A previous “winner” of the title Asia’s Best, Nahm — a glamorous restaurant that is home to uncompromising Thai food with almost archeological authenticity, such is Thompson’s approach to his adopted home — now sits at position five.
A Bangkok veteran of nearly two decades, Barossa-raised Darren Hausler’s contemporary bistro Eat Me, a fixture on the list, came in at 31; Canberra-born chef Dylan Jones and his wife Duangporn (Bo) have continued to make friends at their eco-focused contemporary Thai restaurant Bo.Lan, and it made position 19 this year. Indeed, an impassioned, impromptu speech by Bo Songvisava at a pre-awards seminar on the horror of Thailand’s plastic waste problem was probably the least predictable thing to happen at the awards for years.
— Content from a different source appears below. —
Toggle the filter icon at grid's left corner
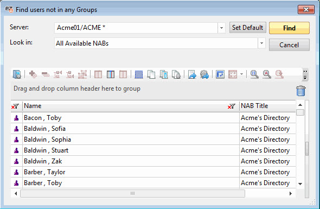 15,106
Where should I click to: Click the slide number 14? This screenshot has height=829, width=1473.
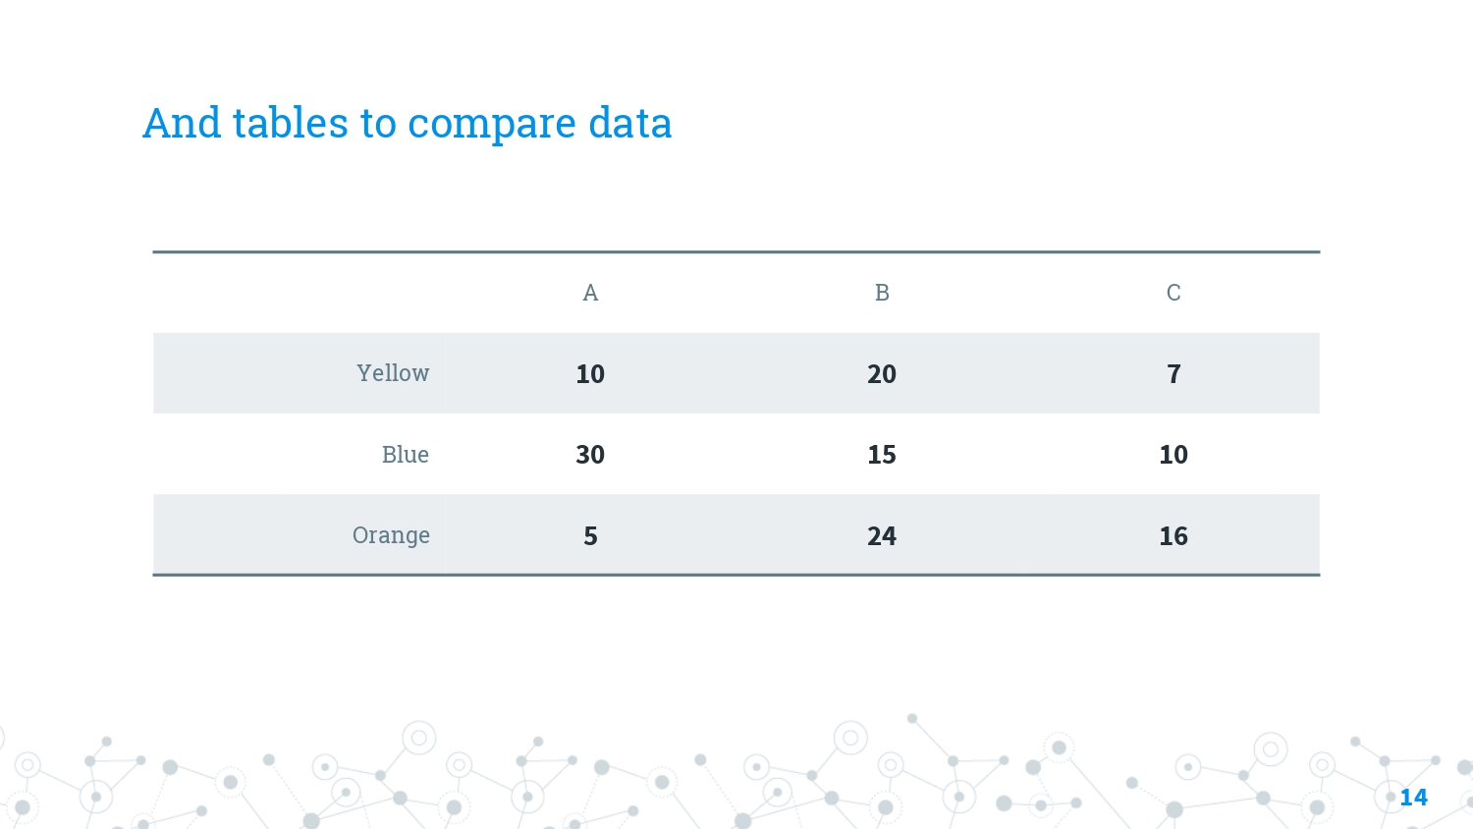(1413, 798)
But perhaps the most gratifying result was that achieved by Perth-raised Dave Pynt, the chef who has found his feet in Singapore at the unashamedly Australian Burnt Ends, the charcoal/fire-driven little restaurant in Chinatown that continues to build momentum, four years in. Not only was Pynt named winner of the Chef’s Choice award, a peer-voted accolade, but Burnt Ends moved up to 10 on the list.
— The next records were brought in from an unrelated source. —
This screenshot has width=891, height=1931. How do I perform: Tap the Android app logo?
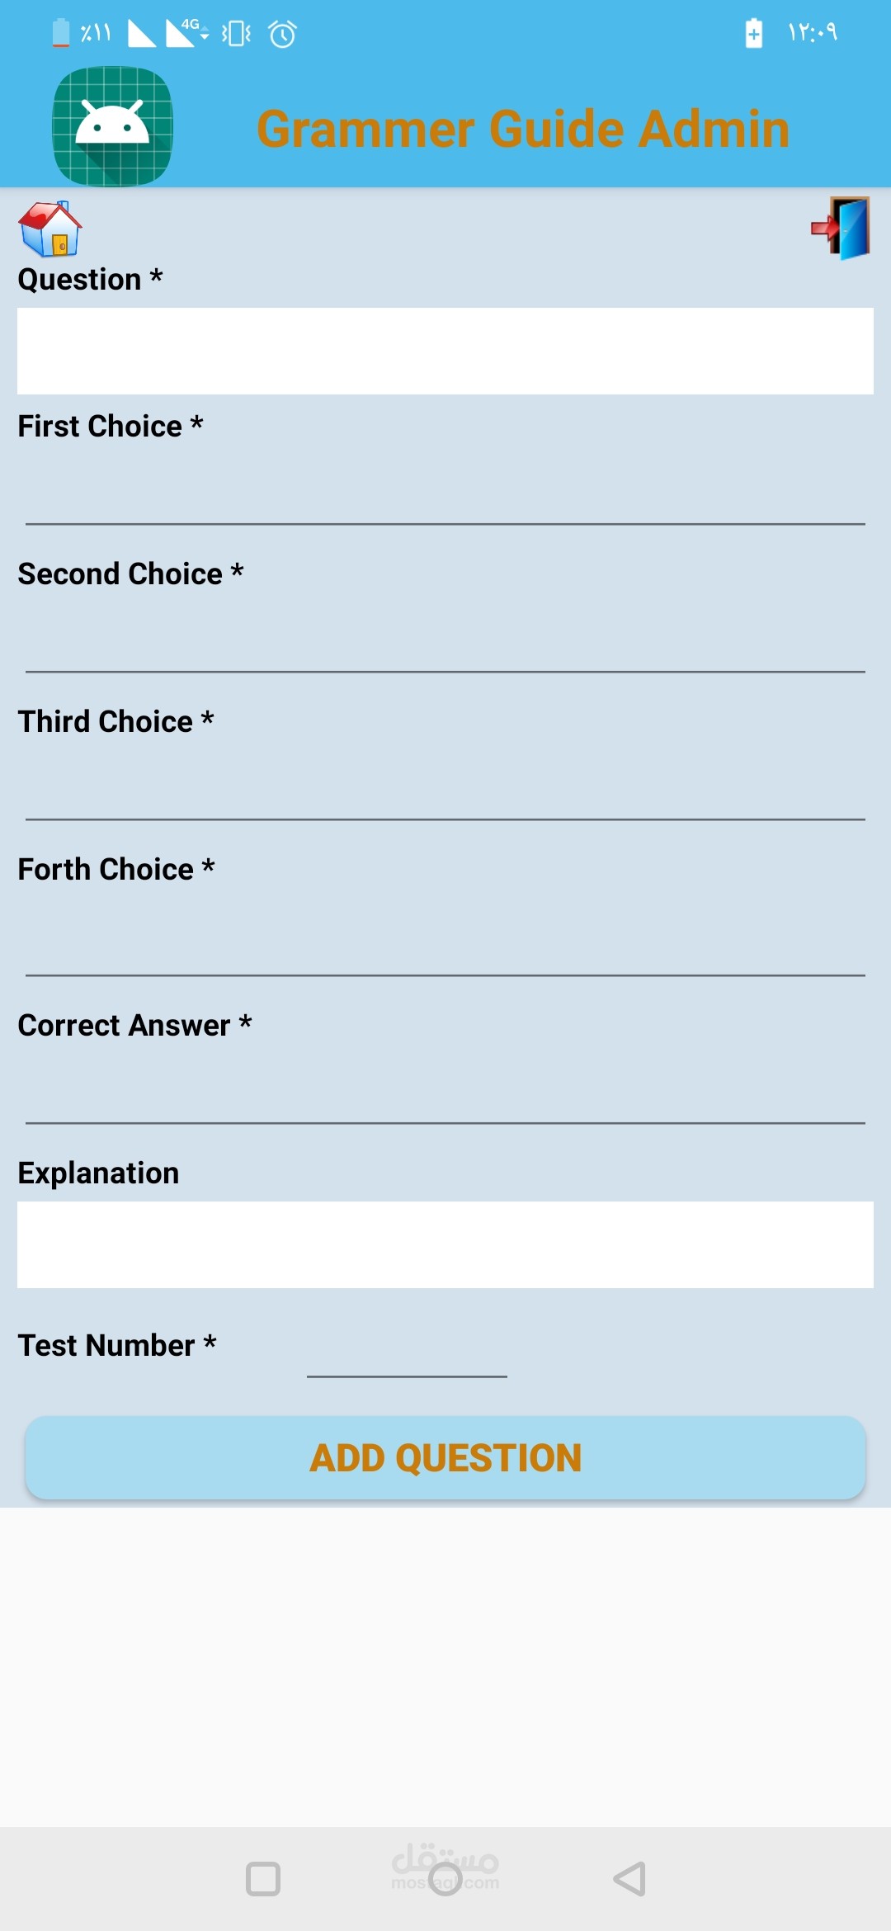pos(113,126)
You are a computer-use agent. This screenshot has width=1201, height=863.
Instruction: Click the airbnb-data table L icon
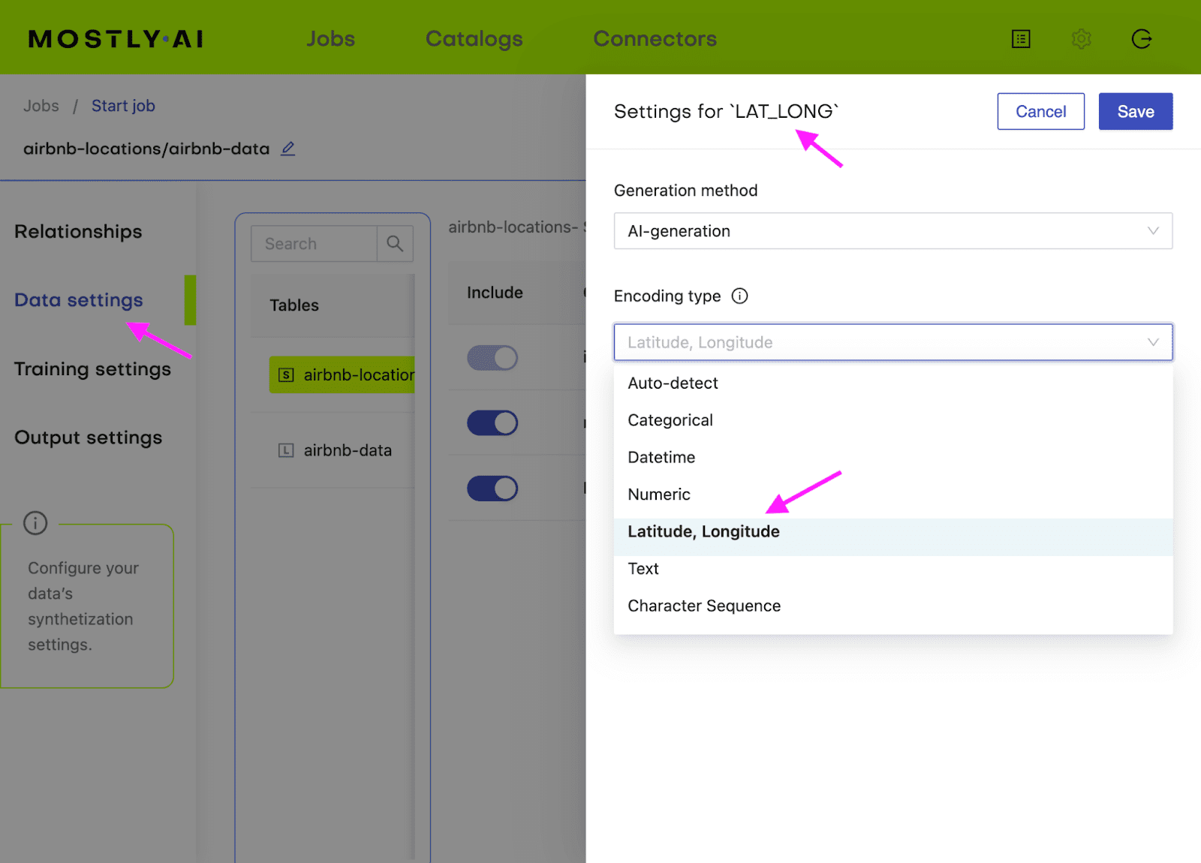pyautogui.click(x=286, y=450)
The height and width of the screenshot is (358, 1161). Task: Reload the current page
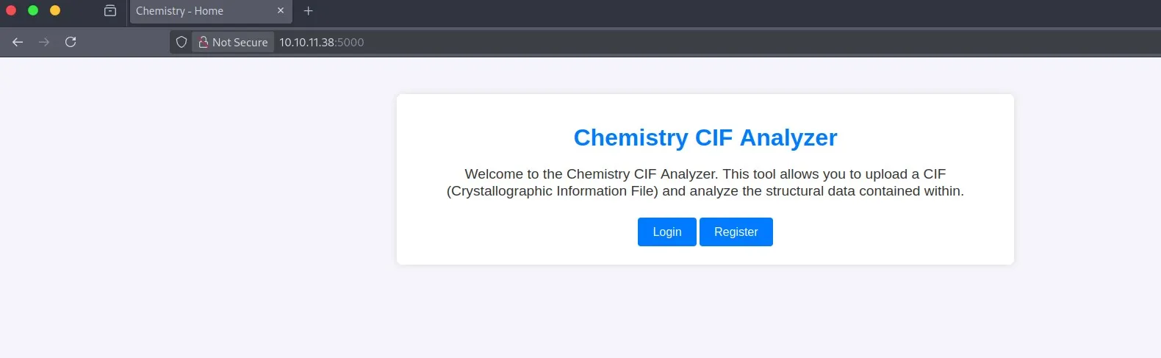(x=71, y=42)
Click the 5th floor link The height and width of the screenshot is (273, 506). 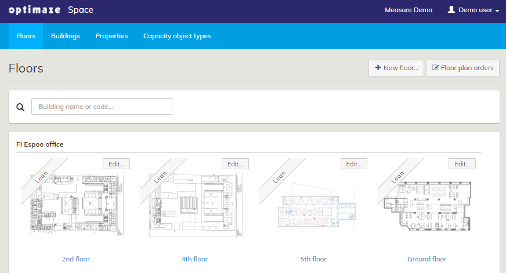(313, 259)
What that almost certainly means is that Pynt will be in Melbourne in April and that Burnt Ends has a very real chance of being in the World’s 50 Best this year, a bump that will need the restaurant to rise by at least 20 places from its current position of 70. Stranger things have happened.
Indeed, many of the stars of last week’s show will be in Melbourne for the World’s Best gongs. Along with Pynt, as would seem likely, there will undoubtedly be Thompson, Yoshihiro Narisawa of Tokyo, fellow countryman Seiji Yamamoto of Tokyo’s Nihonryori Ryugin, Taiwan-born Singapore-based chef Andre Chiang of Restaurant Andre (No 2 on the 2017 Asia list); Frenchman Paul Pairet of Shanghai’s Ultraviolet, and Dutchman Richard Ekkebus of Amber, in Hong Kong.
And, of course, Gaggan Anand, the personable, humble and, most would agree, quite surprised chef with the number “1” on his jumper.
Will there be a tip-off the morning of April 5? We can only hope.
Asia’s 50 Best Restaurant Awards are sponsored by S. Pellegrino and Acqua Panna. John Lethlean was a guest in Bangkok of S. Pellegrino Asia Pacific.